- _Data for the task_
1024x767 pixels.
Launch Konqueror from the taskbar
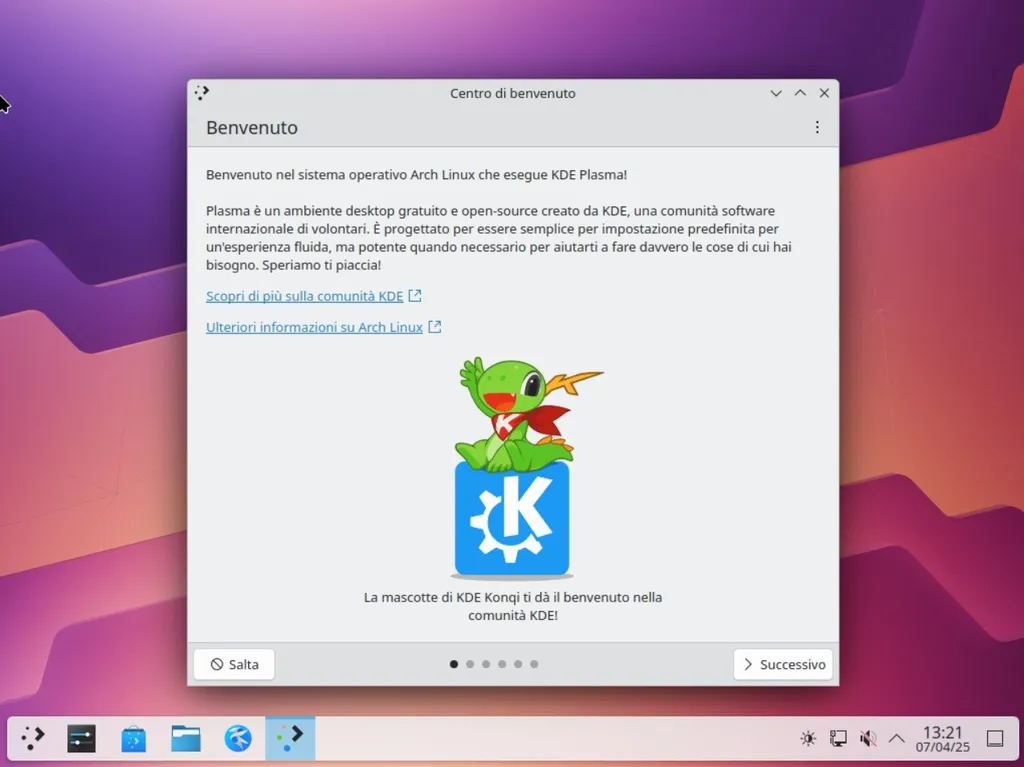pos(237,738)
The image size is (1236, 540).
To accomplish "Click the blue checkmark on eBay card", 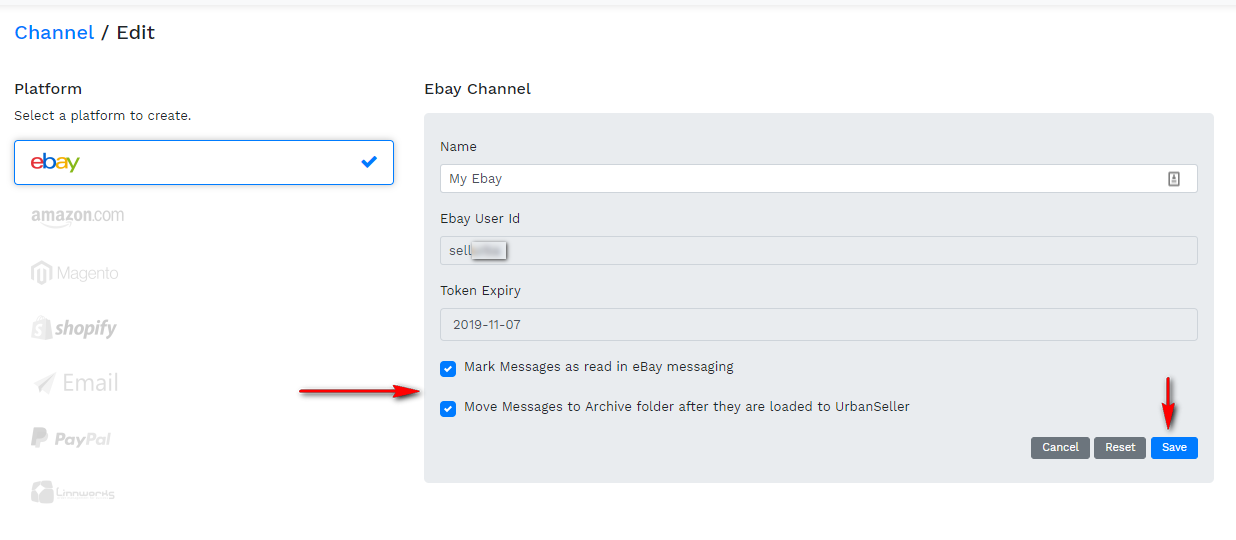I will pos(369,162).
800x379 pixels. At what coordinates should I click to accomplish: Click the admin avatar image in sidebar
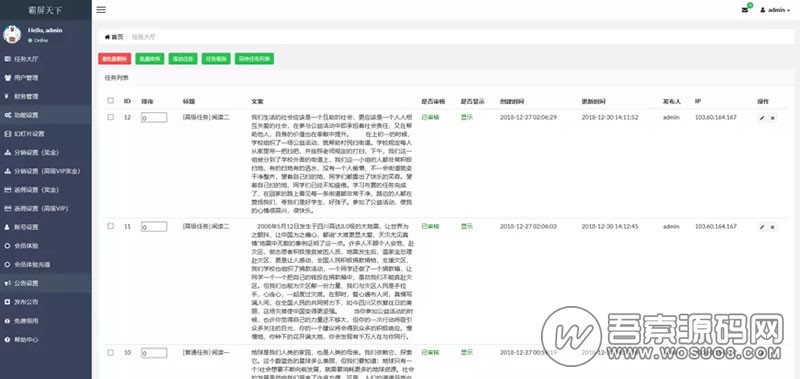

- _Problem details_
Please find every line in the records that contains the word "pixels", and copy it out.

- _Result below_
1024x767 pixels.
800x379 pixels. At what coordinates should I click to accomplish: Click the admin avatar image in sidebar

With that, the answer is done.